Top of STUDY MATERIAL

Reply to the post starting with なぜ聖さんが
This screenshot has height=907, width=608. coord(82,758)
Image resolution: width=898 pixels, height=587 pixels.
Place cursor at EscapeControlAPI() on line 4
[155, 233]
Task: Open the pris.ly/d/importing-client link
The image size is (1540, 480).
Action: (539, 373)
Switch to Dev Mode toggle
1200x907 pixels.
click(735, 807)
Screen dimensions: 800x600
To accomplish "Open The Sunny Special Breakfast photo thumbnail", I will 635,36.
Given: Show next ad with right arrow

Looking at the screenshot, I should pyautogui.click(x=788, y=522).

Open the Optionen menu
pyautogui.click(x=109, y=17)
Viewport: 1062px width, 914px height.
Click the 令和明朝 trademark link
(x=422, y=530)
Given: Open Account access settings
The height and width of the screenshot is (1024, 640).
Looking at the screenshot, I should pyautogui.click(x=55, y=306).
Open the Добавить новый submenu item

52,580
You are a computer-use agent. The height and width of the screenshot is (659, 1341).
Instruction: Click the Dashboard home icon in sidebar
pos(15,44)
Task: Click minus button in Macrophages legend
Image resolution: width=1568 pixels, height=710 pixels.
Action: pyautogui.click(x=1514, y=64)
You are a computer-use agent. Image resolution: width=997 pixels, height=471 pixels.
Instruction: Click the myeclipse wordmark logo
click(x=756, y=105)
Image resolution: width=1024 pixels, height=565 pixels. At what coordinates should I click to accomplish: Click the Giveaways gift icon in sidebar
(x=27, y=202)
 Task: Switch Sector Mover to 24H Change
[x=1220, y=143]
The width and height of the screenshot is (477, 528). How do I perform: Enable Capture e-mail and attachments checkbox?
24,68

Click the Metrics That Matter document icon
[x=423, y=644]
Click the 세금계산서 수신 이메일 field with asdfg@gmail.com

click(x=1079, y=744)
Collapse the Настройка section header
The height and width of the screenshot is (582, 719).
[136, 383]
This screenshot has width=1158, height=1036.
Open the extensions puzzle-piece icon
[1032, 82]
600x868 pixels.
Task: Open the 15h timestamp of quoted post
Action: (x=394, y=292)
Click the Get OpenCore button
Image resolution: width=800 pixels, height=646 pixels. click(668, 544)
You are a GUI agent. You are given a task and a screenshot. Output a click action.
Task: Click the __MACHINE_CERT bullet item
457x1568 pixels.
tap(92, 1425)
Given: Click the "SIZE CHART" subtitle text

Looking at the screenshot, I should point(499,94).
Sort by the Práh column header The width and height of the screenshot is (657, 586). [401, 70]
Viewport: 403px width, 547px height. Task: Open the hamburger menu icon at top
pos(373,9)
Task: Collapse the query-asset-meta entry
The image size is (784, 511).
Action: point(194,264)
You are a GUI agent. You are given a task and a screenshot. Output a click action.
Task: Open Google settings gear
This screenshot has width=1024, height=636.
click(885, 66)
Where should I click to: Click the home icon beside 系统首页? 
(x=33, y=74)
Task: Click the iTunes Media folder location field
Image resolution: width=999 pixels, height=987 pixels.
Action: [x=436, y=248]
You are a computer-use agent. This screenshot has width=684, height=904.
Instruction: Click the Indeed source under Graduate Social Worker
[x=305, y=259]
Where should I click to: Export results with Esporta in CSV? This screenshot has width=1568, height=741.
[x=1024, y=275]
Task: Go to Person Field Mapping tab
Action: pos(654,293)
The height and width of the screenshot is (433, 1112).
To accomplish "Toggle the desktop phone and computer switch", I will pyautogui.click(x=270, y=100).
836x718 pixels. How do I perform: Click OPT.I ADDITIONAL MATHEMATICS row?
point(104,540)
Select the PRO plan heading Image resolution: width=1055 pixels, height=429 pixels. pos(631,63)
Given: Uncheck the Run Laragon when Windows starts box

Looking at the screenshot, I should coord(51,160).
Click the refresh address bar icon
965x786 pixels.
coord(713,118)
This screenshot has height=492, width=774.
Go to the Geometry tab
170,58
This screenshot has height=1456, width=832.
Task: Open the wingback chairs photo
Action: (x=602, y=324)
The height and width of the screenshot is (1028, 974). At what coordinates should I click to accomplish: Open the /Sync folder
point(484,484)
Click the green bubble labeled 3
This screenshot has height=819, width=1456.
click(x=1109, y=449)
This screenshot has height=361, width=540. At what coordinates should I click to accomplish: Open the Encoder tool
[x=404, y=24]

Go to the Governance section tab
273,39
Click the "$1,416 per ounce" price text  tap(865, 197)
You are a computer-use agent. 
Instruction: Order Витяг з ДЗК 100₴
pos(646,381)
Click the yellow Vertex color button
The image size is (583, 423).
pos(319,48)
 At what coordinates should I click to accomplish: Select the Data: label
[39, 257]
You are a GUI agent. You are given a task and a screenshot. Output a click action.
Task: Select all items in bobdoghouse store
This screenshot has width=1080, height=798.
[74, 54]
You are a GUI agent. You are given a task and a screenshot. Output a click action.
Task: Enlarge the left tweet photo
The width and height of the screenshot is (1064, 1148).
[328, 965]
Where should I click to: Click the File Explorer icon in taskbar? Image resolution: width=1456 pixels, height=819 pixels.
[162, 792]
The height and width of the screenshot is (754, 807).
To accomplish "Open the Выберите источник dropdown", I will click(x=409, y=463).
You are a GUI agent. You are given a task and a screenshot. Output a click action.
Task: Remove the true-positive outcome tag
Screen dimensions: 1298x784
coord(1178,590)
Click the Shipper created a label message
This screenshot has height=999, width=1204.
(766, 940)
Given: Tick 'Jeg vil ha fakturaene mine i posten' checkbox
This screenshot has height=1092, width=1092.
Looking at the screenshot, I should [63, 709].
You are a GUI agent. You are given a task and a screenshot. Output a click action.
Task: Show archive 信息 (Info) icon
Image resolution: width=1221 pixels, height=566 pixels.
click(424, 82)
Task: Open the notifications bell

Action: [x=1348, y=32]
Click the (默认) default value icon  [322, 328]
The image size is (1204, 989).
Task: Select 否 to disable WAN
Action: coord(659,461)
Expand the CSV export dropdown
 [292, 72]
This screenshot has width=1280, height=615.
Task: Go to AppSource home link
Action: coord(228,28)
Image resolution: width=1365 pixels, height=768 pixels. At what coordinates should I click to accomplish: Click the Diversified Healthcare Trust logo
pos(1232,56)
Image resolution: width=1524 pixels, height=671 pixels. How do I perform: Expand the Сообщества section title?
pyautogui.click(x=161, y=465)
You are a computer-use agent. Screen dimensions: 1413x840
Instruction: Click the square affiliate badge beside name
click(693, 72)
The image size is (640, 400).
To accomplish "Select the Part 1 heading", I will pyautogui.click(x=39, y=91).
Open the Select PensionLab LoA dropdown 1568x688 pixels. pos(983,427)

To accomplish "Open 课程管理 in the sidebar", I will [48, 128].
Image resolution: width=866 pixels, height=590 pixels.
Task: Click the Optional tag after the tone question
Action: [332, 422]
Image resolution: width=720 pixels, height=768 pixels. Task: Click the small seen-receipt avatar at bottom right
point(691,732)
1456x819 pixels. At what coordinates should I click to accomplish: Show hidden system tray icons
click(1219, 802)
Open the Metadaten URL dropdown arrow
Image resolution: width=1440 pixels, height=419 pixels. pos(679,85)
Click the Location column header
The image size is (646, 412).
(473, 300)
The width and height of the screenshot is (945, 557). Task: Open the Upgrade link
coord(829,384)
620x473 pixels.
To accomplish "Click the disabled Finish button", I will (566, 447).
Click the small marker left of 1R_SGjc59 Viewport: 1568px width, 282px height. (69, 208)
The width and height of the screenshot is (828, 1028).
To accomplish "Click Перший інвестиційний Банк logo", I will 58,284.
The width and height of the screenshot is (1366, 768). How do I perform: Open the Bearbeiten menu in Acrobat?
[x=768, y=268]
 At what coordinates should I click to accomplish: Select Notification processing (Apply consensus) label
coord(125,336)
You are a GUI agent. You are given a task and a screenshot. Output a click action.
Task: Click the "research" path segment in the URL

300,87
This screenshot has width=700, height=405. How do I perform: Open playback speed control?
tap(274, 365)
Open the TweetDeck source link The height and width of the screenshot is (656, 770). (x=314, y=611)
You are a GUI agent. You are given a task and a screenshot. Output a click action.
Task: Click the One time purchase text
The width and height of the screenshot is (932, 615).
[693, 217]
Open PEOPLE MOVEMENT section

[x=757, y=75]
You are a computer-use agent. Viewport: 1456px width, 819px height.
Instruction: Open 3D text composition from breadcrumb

Bottom of STUDY MATERIAL

• [WHAT IS BEING ASKED]:
Your task is to set down only the lines that run from the opening of the listing to the line with "Task: Open the pris.ly/d/importing-client", both ends included, each unchanged.

• [PROBLEM SOLUTION]:
Reply to the post starting with なぜ聖さんが
This screenshot has height=907, width=608. coord(82,758)
Image resolution: width=898 pixels, height=587 pixels.
Place cursor at EscapeControlAPI() on line 4
[155, 233]
Task: Open the pris.ly/d/importing-client link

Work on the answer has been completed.